Consigne A:
Recopiez le passage de l'extrait sur la méditation et le langage compris entre « Remarques méthodologiques » et « et sa faiblesse. », ces deux passages inclus.
Consigne B:
D'après l'extrait sur la méditation et le langage, à qui faut-il beaucoup d'habileté et de mots choisis pour parler de l'odeur d'un vin ?

Extrait du texte:

____________

En méta analyse, un participant pense que trois méditations très différentes, ça permet de les comparer, mais c’est beaucoup d’expériences pour tout conceptualiser. Il ajoute qu’il faudrait que la méditation soit déjà pensée philosophiquement, la proposer et la guider pour qu’elle permette de sentir ce vers quoi elle va ouvrir, par exemple les idées d’unité, de dualité ou d’illusion…

Commentaires

Remarques méthodologiques

Il y a une difficulté à philosopher sur une méditation. D’abord parce que philosopher c’est conceptualiser. Et que dans une méditation on ne conceptualise pas, on ressent dans l’instant présent. Dans celle-ci on est dans la sensation, la perception, parfois l’émotion, toujours dans le ressenti et le vécu. En philosophie on est dans le langage et la pensée. On ne peut réfléchir philosophiquement sans le langage. Or le mot odeur, qui est aussi une notion, une idée générale et abstraite, ne sent pas. Le mot toucher n’est ni lisse ni rugueux. C’est sa force et sa faiblesse.

Sa force, parce que le mot-notion d’odeur renvoie à toutes les odeurs, les odeurs actuelles, passées ou futures, à l’infinité des odeurs. Il réalise la folle ambition encyclopédique de la totalité. C’est dû à sa généralité : la notion d’odeur subsume en un seul mot toute odeur réelle, possible ou imaginaire. Elle a une extension indéfinie. Cela fait sa puissance.

Mais aussi sa faiblesse, car le mot odeur n’est pas la sensation odorante, il ne nous fait rien sentir, alors qu’il en parle. Il en parle pour en dire si peu, ou presque rien. Il rate quasiment le réel, car le mot et la notion ne sont pas la chose ou la sensation. Et il faut beaucoup d’habileté et de mots choisis au sommelier pour nous parler de l’odeur de ce vin. La notion nomme ce qu’en fait elle ne connait qu’indirectement par la seule nomination. La notion d’odeur passe complètement à côté de l’odeur de rose, par son abstraction qui a vidé le concret de sa qualité, de sa diversité qualitative, ondoyante et chatoyante, de ses unicités, de ses nuances. C’est le saltus mortalis du concret coloré à l’abstrait neutre, du particulier et du singulier au général et à l’universel, du vécu à la pensée. Il y a quelque chose de mort dans le concept, s’il faisait « sentir » quelque chose, ce serait le cadavre de la vie, du palpitant, l’extinction de toute sensation. La sensibilité de la poésie se fait avec les mots, mais contre eux.

Et pourtant le concept prend de la hauteur, comprend et explique, analyse. Car la sensation ressent, mais ne dit rien d’elle-même, elle n’explicite pas son ressenti : il y faut le langage, et pas seulement pour décrire, mettre des mots sur le vécu, mais pour déplier conceptuellement, analyser ce senti. L’écueil se pose aussi dans le fait qu’il faut « méditer sans les mots ». Or, la difficulté de beaucoup, surtout débutants, est de bien se détacher des mots dans l’instant du ressenti. On est supposé ressentir, sans vraiment y mettre du langage sur l’instant présent, et faire venir ensuite les mots, dans le temps du « retour sur les ressentis ».

____________

Données enregistrées:

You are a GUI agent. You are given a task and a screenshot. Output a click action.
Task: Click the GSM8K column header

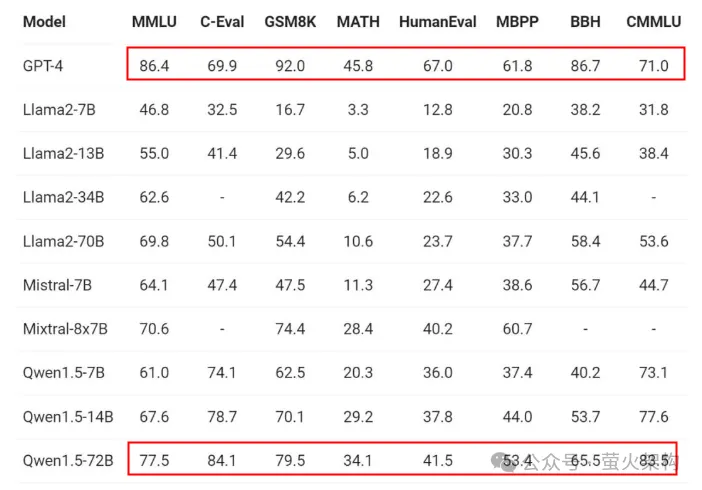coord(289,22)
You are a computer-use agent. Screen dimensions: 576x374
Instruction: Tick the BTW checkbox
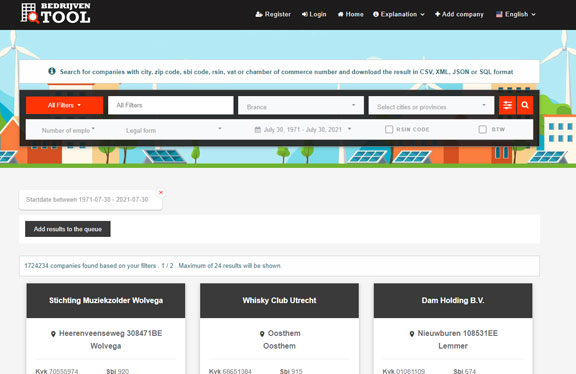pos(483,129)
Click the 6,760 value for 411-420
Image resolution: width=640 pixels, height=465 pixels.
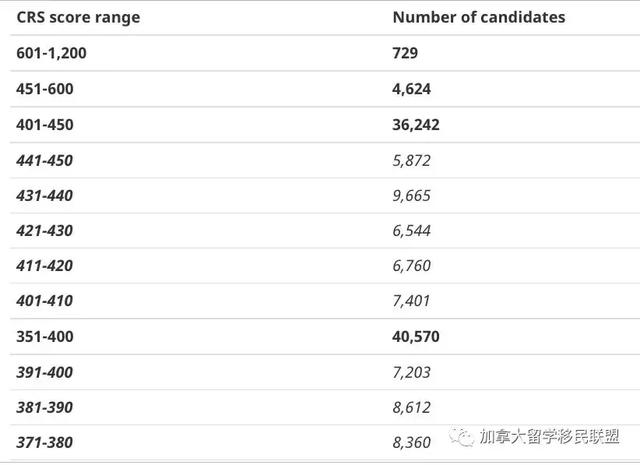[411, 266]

____________

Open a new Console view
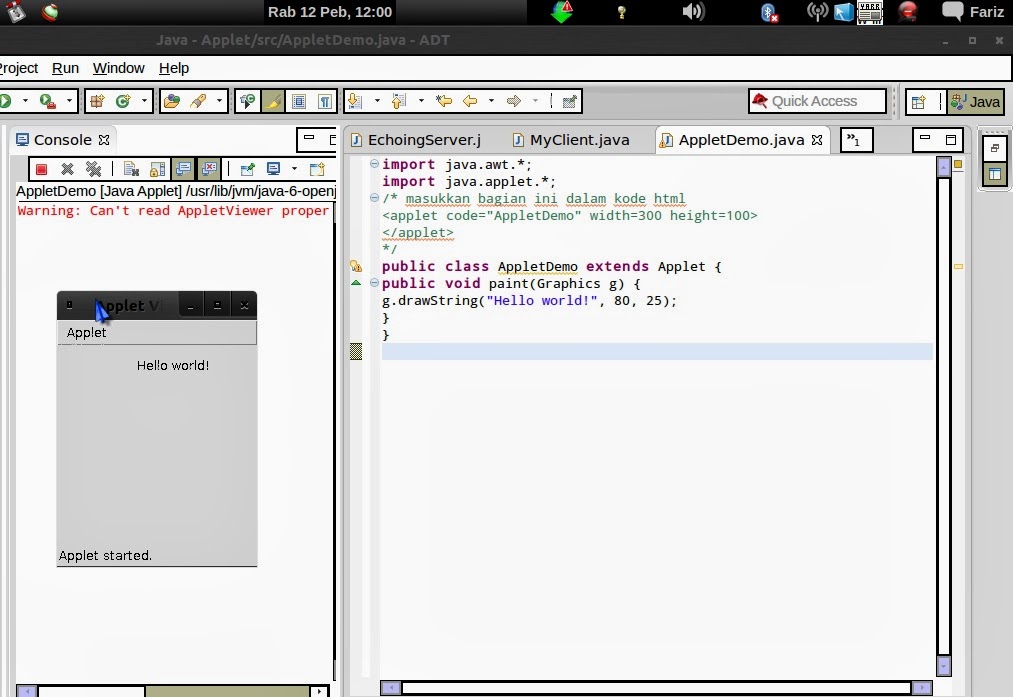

____________

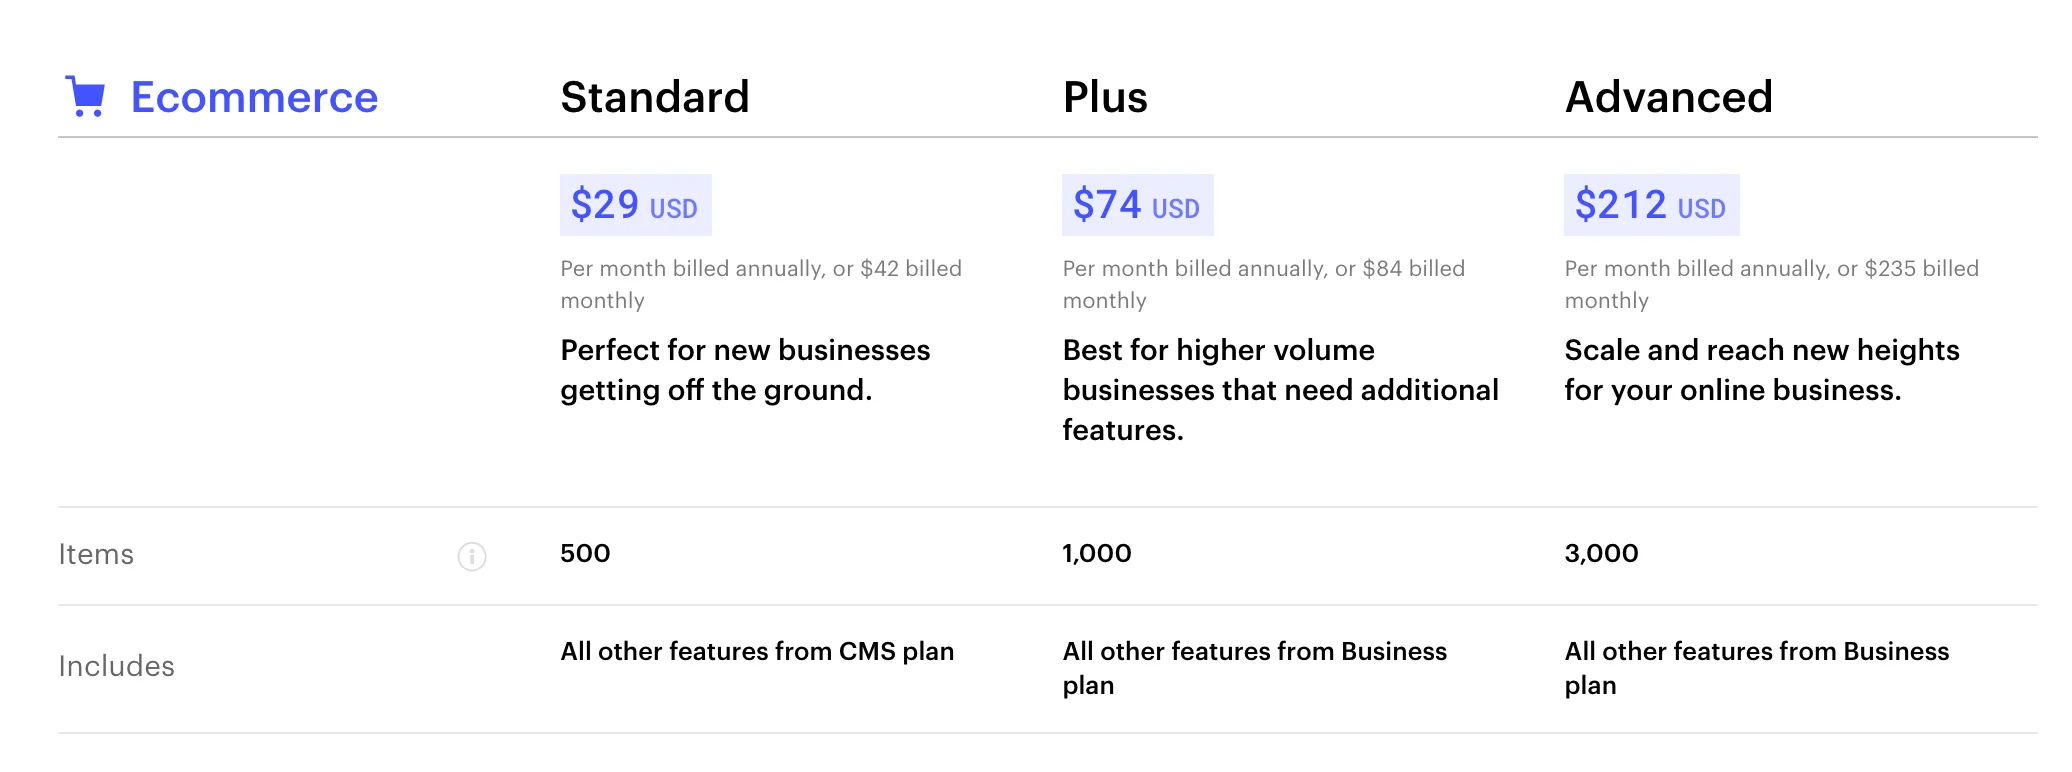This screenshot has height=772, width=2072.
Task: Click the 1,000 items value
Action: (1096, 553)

____________

Résultat attendu A:
Remarques méthodologiques

Il y a une difficulté à philosopher sur une méditation. D’abord parce que philosopher c’est conceptualiser. Et que dans une méditation on ne conceptualise pas, on ressent dans l’instant présent. Dans celle-ci on est dans la sensation, la perception, parfois l’émotion, toujours dans le ressenti et le vécu. En philosophie on est dans le langage et la pensée. On ne peut réfléchir philosophiquement sans le langage. Or le mot odeur, qui est aussi une notion, une idée générale et abstraite, ne sent pas. Le mot toucher n’est ni lisse ni rugueux. C’est sa force et sa faiblesse.

Résultat attendu B:
Au sommelier.